=== Data records ===
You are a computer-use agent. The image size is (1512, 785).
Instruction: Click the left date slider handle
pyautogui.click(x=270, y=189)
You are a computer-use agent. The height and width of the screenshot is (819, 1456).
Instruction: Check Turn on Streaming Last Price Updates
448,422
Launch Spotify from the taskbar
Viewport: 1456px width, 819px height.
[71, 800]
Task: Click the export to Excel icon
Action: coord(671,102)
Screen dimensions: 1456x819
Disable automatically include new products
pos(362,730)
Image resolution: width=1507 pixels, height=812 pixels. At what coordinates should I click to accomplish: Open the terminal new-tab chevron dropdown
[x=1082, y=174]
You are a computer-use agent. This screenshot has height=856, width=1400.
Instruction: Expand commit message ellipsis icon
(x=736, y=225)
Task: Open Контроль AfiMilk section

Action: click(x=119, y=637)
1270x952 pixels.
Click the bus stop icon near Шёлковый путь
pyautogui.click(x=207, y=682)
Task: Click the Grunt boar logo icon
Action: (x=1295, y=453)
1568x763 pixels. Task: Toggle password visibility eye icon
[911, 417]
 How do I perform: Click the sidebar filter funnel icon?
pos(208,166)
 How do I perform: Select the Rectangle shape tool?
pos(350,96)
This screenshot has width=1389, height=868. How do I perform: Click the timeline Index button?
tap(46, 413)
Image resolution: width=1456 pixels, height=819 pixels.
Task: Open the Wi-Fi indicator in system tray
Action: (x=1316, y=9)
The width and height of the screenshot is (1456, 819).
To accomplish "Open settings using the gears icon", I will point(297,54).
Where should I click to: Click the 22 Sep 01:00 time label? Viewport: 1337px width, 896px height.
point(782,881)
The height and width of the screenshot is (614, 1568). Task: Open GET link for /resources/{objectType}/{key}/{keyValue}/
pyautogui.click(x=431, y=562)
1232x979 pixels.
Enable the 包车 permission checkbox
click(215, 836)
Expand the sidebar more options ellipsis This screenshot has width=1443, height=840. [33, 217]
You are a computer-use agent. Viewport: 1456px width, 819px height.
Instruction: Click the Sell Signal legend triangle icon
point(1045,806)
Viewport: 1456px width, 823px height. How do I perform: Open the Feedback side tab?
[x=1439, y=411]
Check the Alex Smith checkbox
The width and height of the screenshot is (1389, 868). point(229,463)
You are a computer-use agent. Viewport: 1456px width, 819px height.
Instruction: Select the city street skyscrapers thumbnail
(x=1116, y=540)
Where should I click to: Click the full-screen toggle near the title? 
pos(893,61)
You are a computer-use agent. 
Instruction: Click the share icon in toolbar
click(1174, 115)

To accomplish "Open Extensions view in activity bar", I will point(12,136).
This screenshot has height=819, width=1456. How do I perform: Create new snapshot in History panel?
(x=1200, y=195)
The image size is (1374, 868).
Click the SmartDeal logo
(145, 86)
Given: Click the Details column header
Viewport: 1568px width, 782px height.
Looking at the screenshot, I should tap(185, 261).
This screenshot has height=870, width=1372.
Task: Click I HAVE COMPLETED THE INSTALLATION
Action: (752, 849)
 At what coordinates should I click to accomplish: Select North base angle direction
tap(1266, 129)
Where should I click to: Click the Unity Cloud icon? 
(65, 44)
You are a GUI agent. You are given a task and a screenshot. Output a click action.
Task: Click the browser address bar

=== What the task asks ===
All lines from the one containing "You are a GUI" to the last line of the material above must be copied exactly, and only those.

=== Problem solution ===
You are a GUI agent. You are given a task and a screenshot. Output a click action.
Task: Click the browser address bar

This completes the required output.